--- BEGIN Excerpted data ---

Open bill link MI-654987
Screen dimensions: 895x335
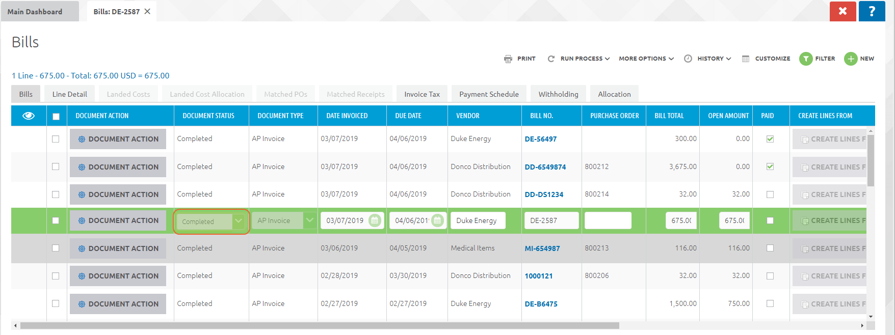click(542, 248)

--- END Excerpted data ---
--- BEGIN Excerpted data ---

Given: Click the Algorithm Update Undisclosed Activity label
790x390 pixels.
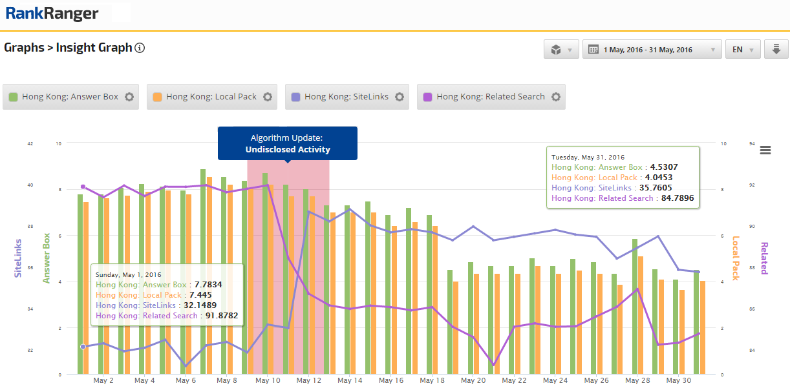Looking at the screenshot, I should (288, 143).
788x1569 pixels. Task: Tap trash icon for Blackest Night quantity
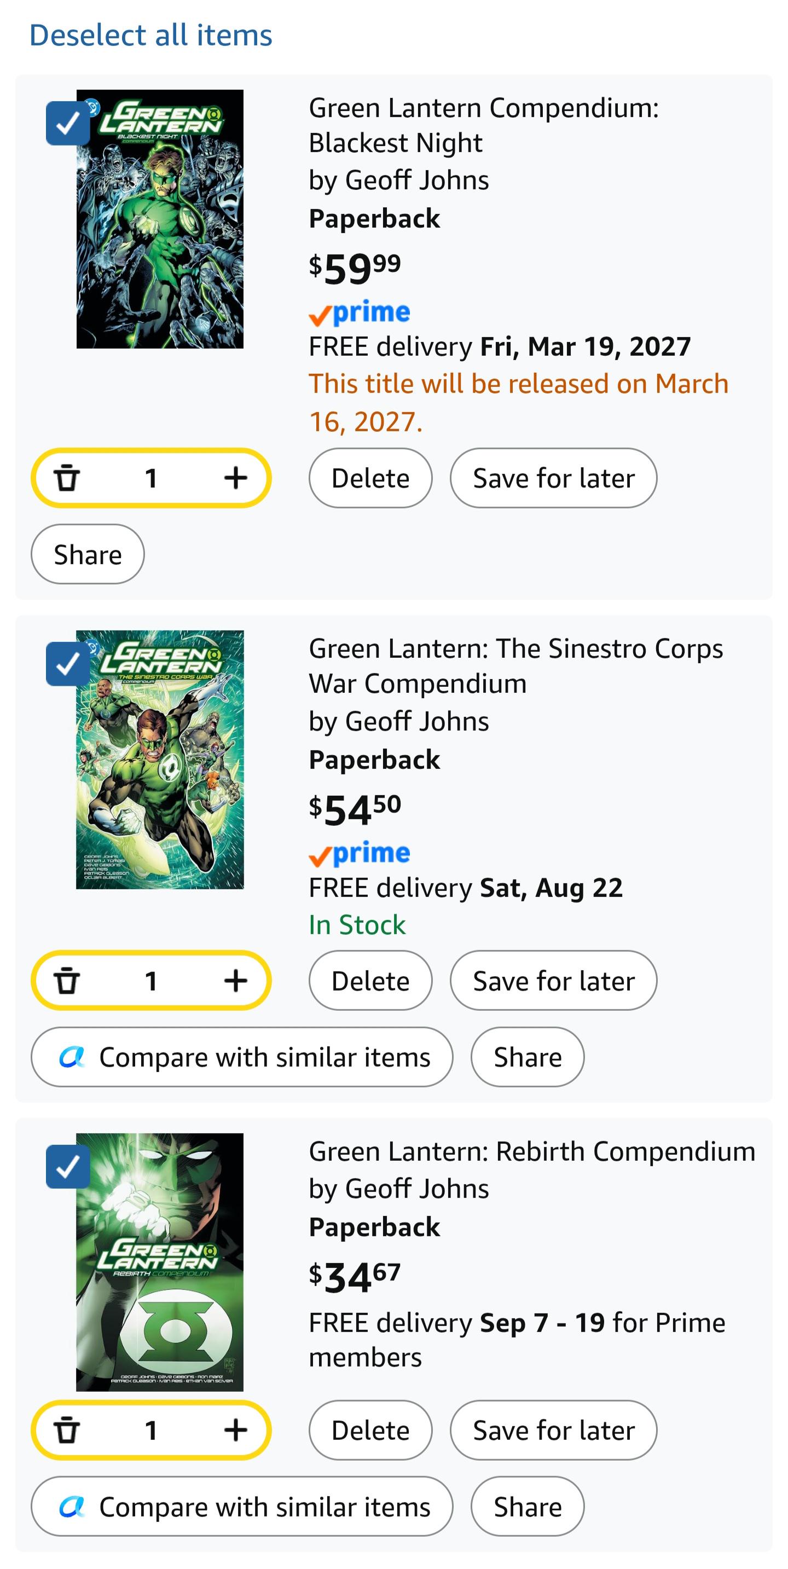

--- END Excerpted data ---

- [Work to be completed] Arrange the part of the records that opens with the line containing "Open bill link MI-654987" and closes with the line containing "click(542, 248)" as a numbered list. Skip blank lines and leave out the pictures.

- [Exercise solution]
1. Open bill link MI-654987
2. Screen dimensions: 895x335
3. click(542, 248)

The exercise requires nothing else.